Recently I had a conversation with a friend. He asked me what I thought about a marketing piece he sent me the day before. After our conversation,which was tedious, we analyzed it. Here is part of the conversation we had, and the same part of the one we didn’t have:
Sam: What did you think of that piece I sent you yesterday?
Subtext: I’m looking for your big picture thoughts
Me: I liked it
Subtext: Uh. Oh. He wanted me to give him comments.
Sam: Well – what did you like about it?
Subtext: Please give me a little more – your big picture comments.
Me: I didn’t read it that carefully – I did think it looked good
Subtext: I feel really badly. He looked at something for me and gave me exactly what I asked for. I should have done more.

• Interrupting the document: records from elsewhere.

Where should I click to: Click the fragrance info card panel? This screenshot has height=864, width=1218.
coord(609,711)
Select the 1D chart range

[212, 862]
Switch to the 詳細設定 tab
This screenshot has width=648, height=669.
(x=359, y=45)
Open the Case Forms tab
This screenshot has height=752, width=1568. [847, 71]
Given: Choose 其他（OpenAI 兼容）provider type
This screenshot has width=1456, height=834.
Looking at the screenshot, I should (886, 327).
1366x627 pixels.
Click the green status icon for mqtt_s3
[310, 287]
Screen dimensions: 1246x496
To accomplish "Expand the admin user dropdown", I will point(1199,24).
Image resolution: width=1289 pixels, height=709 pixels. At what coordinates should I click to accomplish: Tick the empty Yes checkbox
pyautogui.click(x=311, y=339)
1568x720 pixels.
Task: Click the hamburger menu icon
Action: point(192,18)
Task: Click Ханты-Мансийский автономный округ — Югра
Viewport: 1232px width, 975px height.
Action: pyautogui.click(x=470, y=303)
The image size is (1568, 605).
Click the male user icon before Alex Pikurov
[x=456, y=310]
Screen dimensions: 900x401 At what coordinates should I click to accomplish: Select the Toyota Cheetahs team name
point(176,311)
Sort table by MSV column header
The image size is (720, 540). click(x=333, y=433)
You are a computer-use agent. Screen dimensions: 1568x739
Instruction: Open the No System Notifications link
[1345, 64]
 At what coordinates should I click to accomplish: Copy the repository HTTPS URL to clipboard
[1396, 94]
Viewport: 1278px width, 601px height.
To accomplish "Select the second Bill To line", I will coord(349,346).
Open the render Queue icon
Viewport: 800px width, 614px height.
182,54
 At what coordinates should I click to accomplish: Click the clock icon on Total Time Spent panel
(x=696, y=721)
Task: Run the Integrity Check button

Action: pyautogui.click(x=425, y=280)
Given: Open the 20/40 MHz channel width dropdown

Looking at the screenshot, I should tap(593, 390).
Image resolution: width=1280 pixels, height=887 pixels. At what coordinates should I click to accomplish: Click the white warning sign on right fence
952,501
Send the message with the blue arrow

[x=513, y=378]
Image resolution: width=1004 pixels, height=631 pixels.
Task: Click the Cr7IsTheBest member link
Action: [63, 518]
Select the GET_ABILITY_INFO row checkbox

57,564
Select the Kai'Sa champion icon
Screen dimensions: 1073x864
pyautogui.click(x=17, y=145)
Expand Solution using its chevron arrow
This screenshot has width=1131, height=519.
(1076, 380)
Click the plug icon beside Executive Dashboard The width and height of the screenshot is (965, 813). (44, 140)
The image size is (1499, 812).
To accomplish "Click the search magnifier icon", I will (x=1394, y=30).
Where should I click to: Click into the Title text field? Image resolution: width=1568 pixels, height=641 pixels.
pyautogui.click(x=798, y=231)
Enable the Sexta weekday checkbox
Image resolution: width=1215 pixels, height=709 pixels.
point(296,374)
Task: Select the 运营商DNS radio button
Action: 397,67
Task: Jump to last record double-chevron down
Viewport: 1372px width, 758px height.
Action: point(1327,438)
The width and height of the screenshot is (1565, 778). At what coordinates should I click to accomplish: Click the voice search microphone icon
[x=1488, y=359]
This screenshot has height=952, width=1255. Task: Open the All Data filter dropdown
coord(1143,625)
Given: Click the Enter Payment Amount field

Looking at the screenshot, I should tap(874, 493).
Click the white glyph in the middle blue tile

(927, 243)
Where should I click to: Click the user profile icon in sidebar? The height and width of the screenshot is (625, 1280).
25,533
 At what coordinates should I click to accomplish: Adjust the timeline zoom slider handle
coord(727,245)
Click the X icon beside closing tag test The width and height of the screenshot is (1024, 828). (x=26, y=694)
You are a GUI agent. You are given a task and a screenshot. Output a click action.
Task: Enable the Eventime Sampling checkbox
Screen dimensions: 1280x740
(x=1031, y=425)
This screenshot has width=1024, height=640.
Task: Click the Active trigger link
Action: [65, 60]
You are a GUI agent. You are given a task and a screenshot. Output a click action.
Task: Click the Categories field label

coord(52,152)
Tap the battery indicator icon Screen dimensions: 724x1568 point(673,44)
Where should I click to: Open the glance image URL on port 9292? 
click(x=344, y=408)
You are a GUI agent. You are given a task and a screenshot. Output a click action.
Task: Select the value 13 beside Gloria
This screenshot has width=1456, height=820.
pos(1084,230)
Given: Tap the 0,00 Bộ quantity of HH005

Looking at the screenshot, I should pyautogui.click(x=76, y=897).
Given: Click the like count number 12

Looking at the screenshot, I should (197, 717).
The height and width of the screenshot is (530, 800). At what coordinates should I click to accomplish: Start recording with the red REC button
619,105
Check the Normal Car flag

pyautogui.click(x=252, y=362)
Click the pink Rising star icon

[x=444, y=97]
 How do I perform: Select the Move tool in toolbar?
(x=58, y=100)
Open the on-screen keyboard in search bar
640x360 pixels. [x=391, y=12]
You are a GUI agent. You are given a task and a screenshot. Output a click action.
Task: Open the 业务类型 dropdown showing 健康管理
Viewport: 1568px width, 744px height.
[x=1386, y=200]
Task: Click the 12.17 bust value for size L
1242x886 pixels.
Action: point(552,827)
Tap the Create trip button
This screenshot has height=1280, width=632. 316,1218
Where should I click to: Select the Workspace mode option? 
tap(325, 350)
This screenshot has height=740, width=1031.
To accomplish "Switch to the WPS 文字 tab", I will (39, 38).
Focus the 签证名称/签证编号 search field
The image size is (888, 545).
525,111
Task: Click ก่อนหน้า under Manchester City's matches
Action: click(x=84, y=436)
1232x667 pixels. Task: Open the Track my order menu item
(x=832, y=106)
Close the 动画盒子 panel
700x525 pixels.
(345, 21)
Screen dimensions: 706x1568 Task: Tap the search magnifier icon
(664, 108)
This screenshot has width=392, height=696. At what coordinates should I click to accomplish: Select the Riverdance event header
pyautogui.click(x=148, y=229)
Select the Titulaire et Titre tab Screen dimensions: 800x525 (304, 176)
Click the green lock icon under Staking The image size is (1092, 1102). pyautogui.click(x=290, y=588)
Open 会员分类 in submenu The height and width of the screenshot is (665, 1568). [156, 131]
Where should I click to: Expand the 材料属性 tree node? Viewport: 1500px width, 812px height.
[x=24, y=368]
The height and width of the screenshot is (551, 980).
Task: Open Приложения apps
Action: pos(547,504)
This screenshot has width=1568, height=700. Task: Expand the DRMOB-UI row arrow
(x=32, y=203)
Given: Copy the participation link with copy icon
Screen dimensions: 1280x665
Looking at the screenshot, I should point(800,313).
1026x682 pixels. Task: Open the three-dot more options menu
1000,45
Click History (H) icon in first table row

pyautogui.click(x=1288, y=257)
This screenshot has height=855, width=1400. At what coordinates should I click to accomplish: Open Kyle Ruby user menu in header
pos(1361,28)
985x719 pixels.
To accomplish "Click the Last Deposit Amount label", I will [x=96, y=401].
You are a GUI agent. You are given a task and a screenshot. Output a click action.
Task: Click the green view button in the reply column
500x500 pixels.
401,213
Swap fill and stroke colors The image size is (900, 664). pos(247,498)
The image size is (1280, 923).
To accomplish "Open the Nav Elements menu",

Me: [getting defensive] – I didn’t realize you wanted me to provide comments – I can do that. Isn’t it out already?
Subtext: I really would like to fix this – and I still feel badly – maybe he’ll give me another opportunity to make it right.
Sam: Yeah – it’s out already. Never mind.
Subtext: All I wanted was a couple of thoughts, and he’s trying to make a whole project out of it.
After another couple of minutes of this conversation that went nowhere, we stepped back and I asked what he really was asking. I asked him for the subtext. And I told him mine.
We quickly reached an understanding, and avoided further misunderstanding. He didn’t care that I hadn’t really read it. He just wanted a little more of the big picture comments.
I had felt badly that I hadn’t read it and given him deeper comments, and he didn’t even want them.
How much easier it would be if all our conversations were the subtext, rather than the text. If we were simply transparent and said what
we really meant.
When I do role plays in workshops I facilitate, I often will stop the action and ask: “What do you really want to say?” That gets to the subtext.
Instead of texting each other, maybe we should start subtexting.